Page des libraires 231- Printemps 2025

  • Page des libraires 231- Printemps 2025

    10/04/2025
    168 pages, 17 €
  • Chronique de Mehdi Ain-Bouzid
    Librairie L'Alternative (Neuilly-Plaisance)
MA

✒ Mehdi Ain-Bouzid

(Librairie L'Alternative, Neuilly-Plaisance)

110, c'est le nombre de libraires qui viennent faire des infidélités à leurs étagères et leurs cartons de livres pour gratter quelques lignes dans ce numéro...

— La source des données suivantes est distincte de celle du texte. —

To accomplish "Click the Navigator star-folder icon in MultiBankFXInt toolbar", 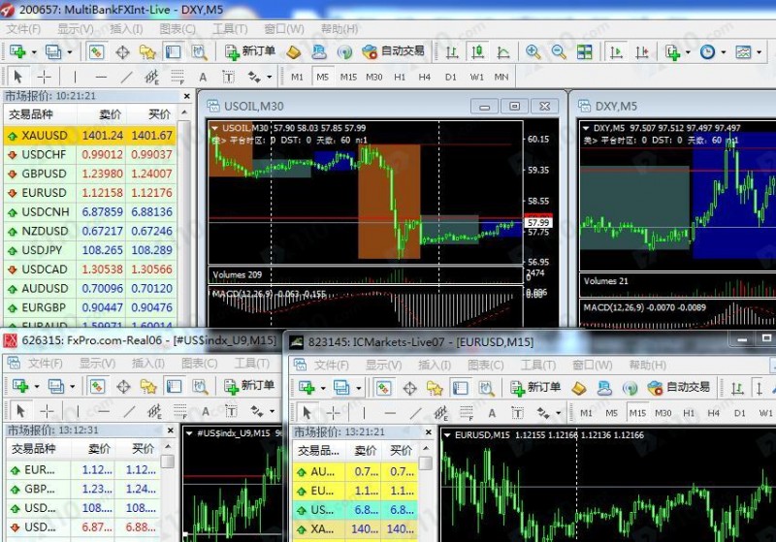I will coord(147,51).
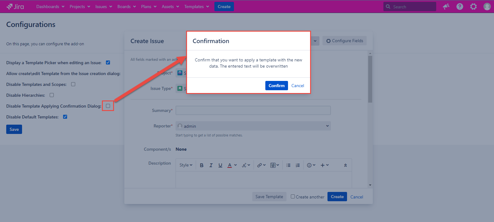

110 plumes pour ce drôle d'oiseau qui a trouvé son chemin entre vos mains pour vous annoncer le printemps. 110 libraires-rédacteurs donc, qui ont dû faire un pas de l'autre côté du miroir et s'interroger de la même manière qu'ont dû le faire à un moment les auteurs qu'ils viennent sublimer dans les pages à venir : pourquoi écrire ? Alors attention, gardons les chevilles dégonflées et le melon au marché avant de sombrer dans un gouffre d'arrogance : il y a un abîme de travail entre celui d'un auteur et nos modestes paragraphes critiques. Et pourtant, fondamentalement, un même cap à passer. Un moment ou un chemin, un petit pic d'orgueil sain qui nous souffle qu'on a peut-être un truc à dire qui vaut la peine d'être lu. Du côté des auteurs, j'ai toujours eu un infini respect pour le niveau d'engagement et d'assiduité qu'un tel processus implique, là où il me faudra faire les cents pas et éviter mille distractions pour vous pondre cet édito. Mais restons modestement avec mes 109 respectables collègues à nous demander ce qui nous a poussés à nous écarter de nos boutiques, le temps de jouer les critiques littéraires. J'aime à croire que le mouvement d'écriture existe avant la plume, avant l'idée même d'un texte. Que nous écrivons tous constamment. C'est cette réflexion en tâche de fond, ce moulin qui tourne à l'arrière de l'esprit, à moudre notre dernière lecture marquante, pendant qu'on déballe un carton ou range une étagère dans un geste mécanique. C'est ce flottement qui vous accompagne lorsque que vous sortez d'une salle de cinéma, cette part de votre âme qui est restée dans la salle obscure à se demander pourquoi c'était bien alors que vos jambes sont déjà sur le chemin du retour. Ces pensées qui vous hantent délicieusement sous la douche et méditent sur la qualité du roman graphique que vous venez de terminer. Parfois, on s'arrête là et c'est très bien. Parfois, ça démange, ça gratte sous la boîte crânienne et il faut le dire à tout le monde. Alors germent ces petites notes manuscrites dans nos boutiques et ces mots sur la page. Ce sursaut d'ego libraire, cette satisfaction de guider vos regards vers ce qu'on a jugé digne de votre curiosité. 110 plumes donc. Mais en vrai j'ai pas compté !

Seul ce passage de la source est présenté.